Gathering intel in Tom Clancy’s Ghost Recon Wildlands.

Take it on faith

The representation of Santa Muerte in Wildlands is something that the team at Ubisoft has tried to be sensitive about. The use of its imagery is meant to intimidate players, the team said, not to diminish those who practice it.

“To be clear, Wildlands is a work of fiction,” lead narrative designer Sam Strachman told Polygon later, in a follow-up email after our visit. “We have a number of Mexican nationals embedded on our team, including two of our main writers.

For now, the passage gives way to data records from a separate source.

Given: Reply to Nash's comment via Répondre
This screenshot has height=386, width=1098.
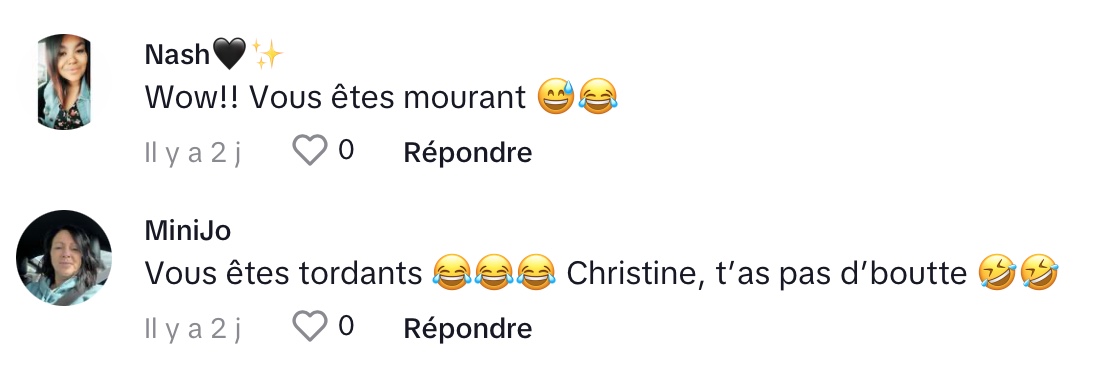Looking at the screenshot, I should tap(468, 152).
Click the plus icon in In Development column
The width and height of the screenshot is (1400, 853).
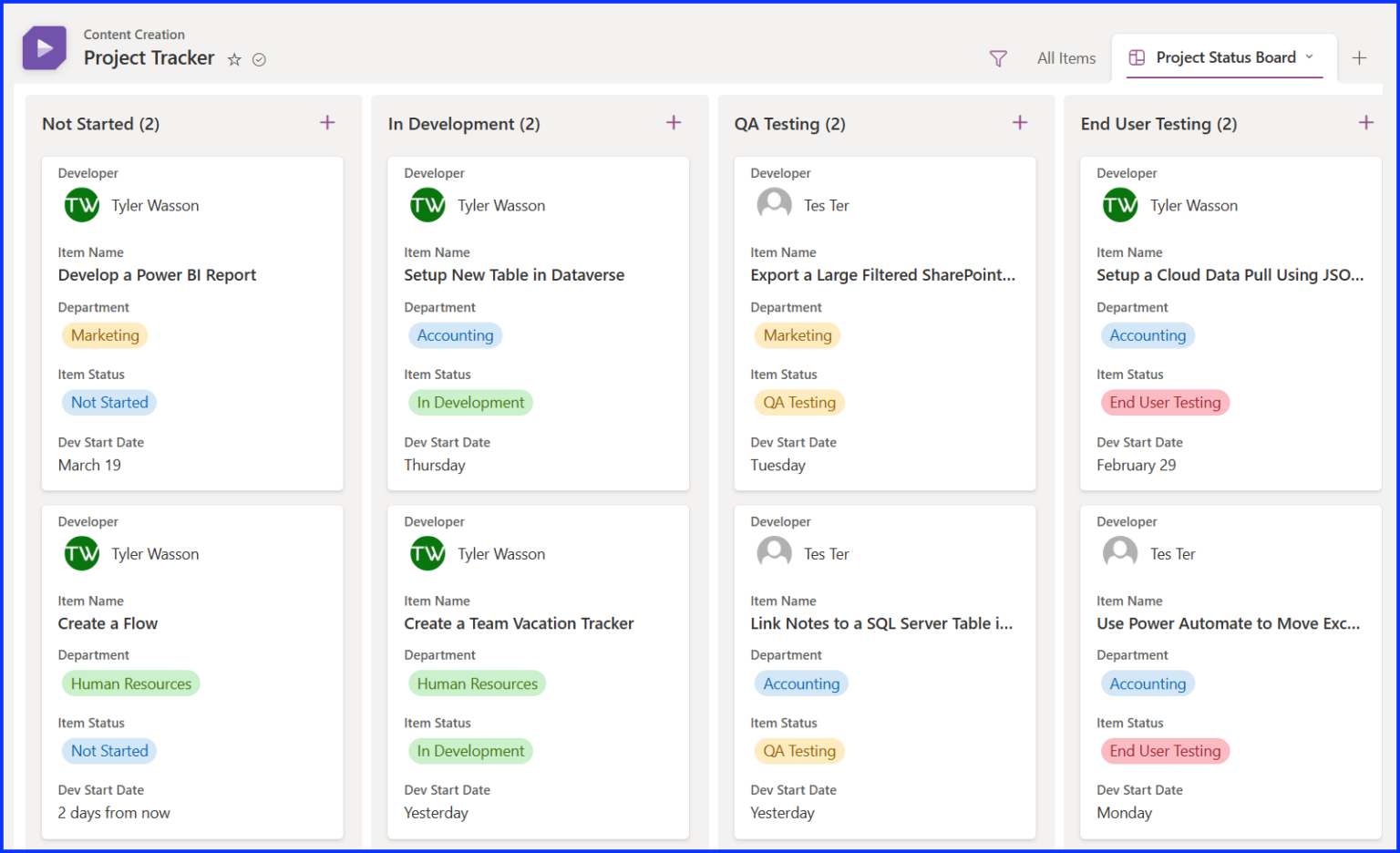point(674,121)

One is a journalist in Mexico and the other is a documentary filmmaker who has had first-hand experience with drug cartels and has a number of family members and friends who follow Santa Muerte.”

He declined to name either of them, citing concerns over the safety of their families still living in Mexico.

“Most of the people who are following Santa Muerte are wonderful people,” said game designer Dominic Butler during an interview in France. “[The image of death] is just a part of the religion, but for a very small amount of people in the Santa Blanca cartel, there's also a strong association between it and their cartel activities.”

The same can be said for many narcos in and around Mexico.

“It's based on the research that we did into the narcos themselves,” Butler stressed. “In our game, it's part of how the Santa Blanca cartel tries to win over the hearts and minds of the local people in Mexico. So, that carries over into radio stations and podcasts, posters, local events. They'll pay local leaders, but they'll also build churches and hospitals and sometimes they'll erect massive statues and try to make it into a celebration. They'll try to put on concerts and try to remove the fear of the cartels and turn the local people against the leaders.”


Butler also stressed that U.S. Army soldiers aren’t the only people fighting against the cartel in Wildlands. The team at Ubisoft simply isn’t ready to say anything more about the Bolivian rebels that the Ghosts will be fighting alongside, a group known as Kataris 26. We can expect them to play a large part in the game’s storyline.

During a pre-recorded game demonstration in November, Strachman and Butler showed off portions of several missions from Wildlands. One showed how players can get ahold of one of the cartel’s foot soldiers, a former singer named El Chito. His capture allows players to move up the chain towards one of El Cardenal’s lieutenants.

While we weren’t able to play it for ourselves, the demo included the tactical combat that the Ghost Recon franchise is known for. The player character was able to give orders to three other AI-controlled soldiers, mark targets and perform synchronized executions at range. They were also armed with sophisticated drones to help scout out areas and set off deadly explosions. Furthermore, Butler explained how each one of the game’s 100 missions would be replayable for up four human players regardless of each individual player’s progress.

Both the difficulty and the mission availability, Butler said, will adapt to the number and skill level of the players who join up to play together at any given time.

“You're never forfeiting something because you decided to play solo one night,” Butler said. “You can just kept playing after your buddies go to bed. The idea is just to keep playing. You're always playing Wildlands. You're always progressing, and you're never sacrificing anything.”

That kind of flexible, open-world exploration sounds like something very special on paper. Coupled with a sophisticated backstory and a massive game map, it might be the kind of seamless single-player / multiplayer experience many of us hoped another Tom Clancy game, The Division, would be. We’ll know for sure when we get a chance to review Ghost Recon Wildlands, slated for release on March 7, on Windows PC, PlayStation 4 and Xbox One.